Balanço dos Direitos Humanos durante a pandemia no Brasil

*Com informações do site da Anistia Internacional.

Uma audiência online encerrou as atividades da campanha Nossas Vidas Importam, na tarde de 25 de setembro. Com a abertura e mediação de Jurema Werneck, diretora-executiva da Anistia Internacional Brasil, participaram ainda 17 representantes de organizações que fazem parte da campanha e 5 autoridades convidadas para debater o tema.

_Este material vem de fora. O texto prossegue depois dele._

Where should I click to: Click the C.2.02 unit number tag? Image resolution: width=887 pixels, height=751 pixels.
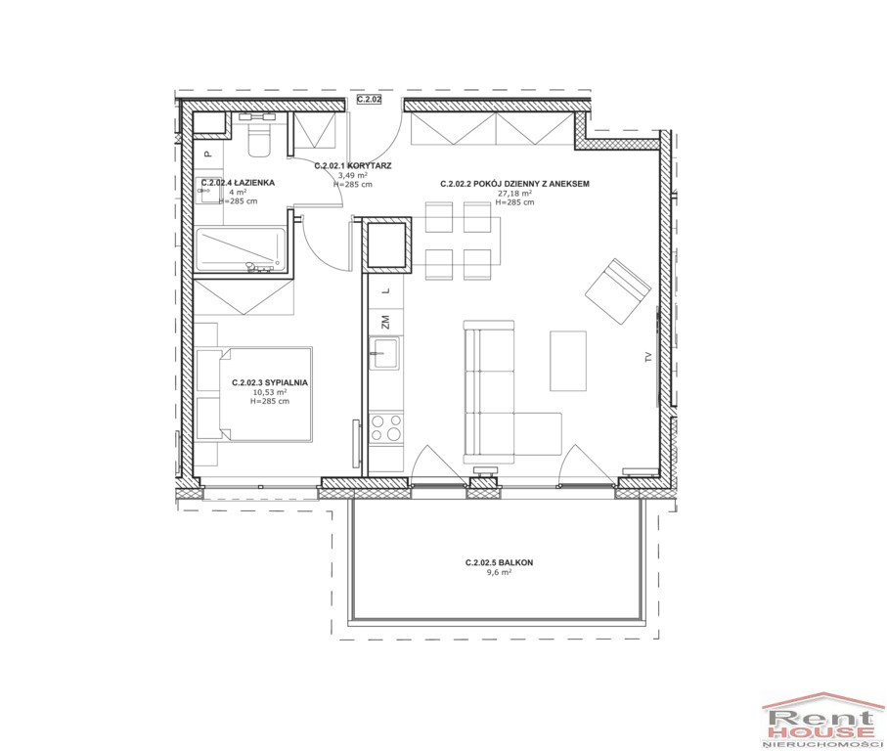[x=370, y=100]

A campanha apresentou, em maio, uma agenda de recomendações da Anistia Internacional e 39 organizações, com medidas urgentes e coordenadas para responder a crise da Covid-19 para populações vulneráveis, entre elas: moradoras e moradores de favelas e periferias, pessoas em privação de liberdade, incluindo jovens do sistema socioeducativo, população negra, pessoas em situação de rua, pessoas com condições de moradia inadequada, mulheres, cis e trans, quilombolas, povos indígenas, populações tradicionais, migrantes e refugiados, trabalhadores e trabalhadoras autônomas, principalmente informais, população LGBTQI, crianças, adolescentes e idosos. Após 6 meses de pandemia no Brasil, o trabalho conjunto das organizações durante a campanha expôs as lacunas do Estado no enfrentamento da crise imposta pela covid-19 como a falta estrutural de políticas públicas que respondam as necessidades reais das populações historicamente vulnerabilizadas.

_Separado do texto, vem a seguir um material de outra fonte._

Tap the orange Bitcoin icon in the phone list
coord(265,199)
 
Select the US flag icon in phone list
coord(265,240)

Confira a comunicação realizada por Lia Maria Manso, coordenadora de Projetos de Criola, durante a audiência:

Historicamente no Brasil as violências, interpessoais ou institucionais, a violação de direitos ou não acesso aos mesmos, bem como a gravidade das iniquidades e discriminações vem atingindo centralmente a vida das mulheres negras e assim produzindo e reproduzindo injustiças diversas, dor, adoecimento, encarceramento e morte que fundam estruturalmente a sociedade e o Estado brasileiro – através do racismo, o sexismo, a lgbtqia+fobia, o capacitismo e o classismo.

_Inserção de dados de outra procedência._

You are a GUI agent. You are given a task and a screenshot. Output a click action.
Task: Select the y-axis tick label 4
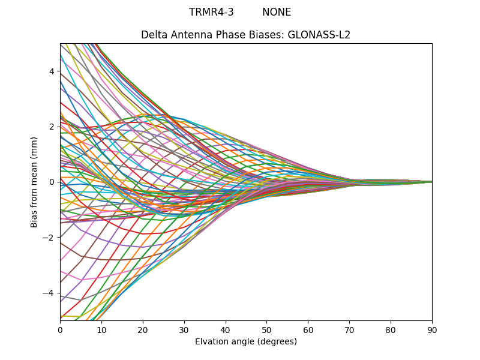pyautogui.click(x=52, y=71)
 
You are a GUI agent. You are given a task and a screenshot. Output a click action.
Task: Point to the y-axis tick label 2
pyautogui.click(x=52, y=127)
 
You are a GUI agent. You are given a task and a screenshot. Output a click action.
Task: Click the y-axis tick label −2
pyautogui.click(x=50, y=238)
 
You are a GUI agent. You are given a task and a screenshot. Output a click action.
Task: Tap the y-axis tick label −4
pyautogui.click(x=50, y=293)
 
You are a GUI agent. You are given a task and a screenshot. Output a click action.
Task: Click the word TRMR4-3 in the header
pyautogui.click(x=211, y=12)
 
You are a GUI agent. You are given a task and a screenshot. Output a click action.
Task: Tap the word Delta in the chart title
pyautogui.click(x=154, y=35)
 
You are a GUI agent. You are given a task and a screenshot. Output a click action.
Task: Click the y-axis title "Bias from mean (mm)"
pyautogui.click(x=34, y=182)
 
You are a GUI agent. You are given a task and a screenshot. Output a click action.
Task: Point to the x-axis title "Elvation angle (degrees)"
pyautogui.click(x=246, y=341)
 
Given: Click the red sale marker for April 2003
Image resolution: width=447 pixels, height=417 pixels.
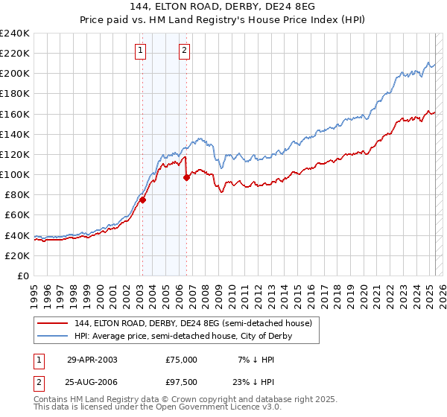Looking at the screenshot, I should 142,200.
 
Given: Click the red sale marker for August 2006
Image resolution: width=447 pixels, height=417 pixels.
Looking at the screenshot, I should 186,176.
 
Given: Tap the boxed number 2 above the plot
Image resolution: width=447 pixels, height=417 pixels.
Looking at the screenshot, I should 184,51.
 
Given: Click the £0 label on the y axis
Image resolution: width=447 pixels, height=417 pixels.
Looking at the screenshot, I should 23,276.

Não obstante as expropriações de vida e violência, nossas lutas, vozes, saberes, ações e imaginação política pelo Bem Viver[1] têm sido centrais, não somente para nós, mas para nossas comunidades de existência e para mudar os sentidos de injustiças que fundam a pretensa democracia brasileira. Tal impulsionamento e ação política não poderia ser diferente frente ao cenário de crises política, sanitária, econômica, não criadas, mas aprofundadas pela pandemia do Covid-19 e as equivocadas ações de Gestão municipais, estaduais e federal que não priorizam direitos e a dignidade humana, que não priorizam a produção de vida em perspectiva antirracista e de combate ao racismo patriarcal cisheteronormativo e capitalista, mas escancaram, as ausências, omissões e ações da não realização de direitos humanos e Bem Viver, portanto promoveram e promovem uma política de morte. Neste cenário, A pandemia da Covid-19 é mais uma prova evidente da falência do modo de vida atual baseado em opressão e exploração de vidas negras e na redução dos espaços de participação democrática e na diminuição do controle social sobre políticas públicas, gestão e serviços.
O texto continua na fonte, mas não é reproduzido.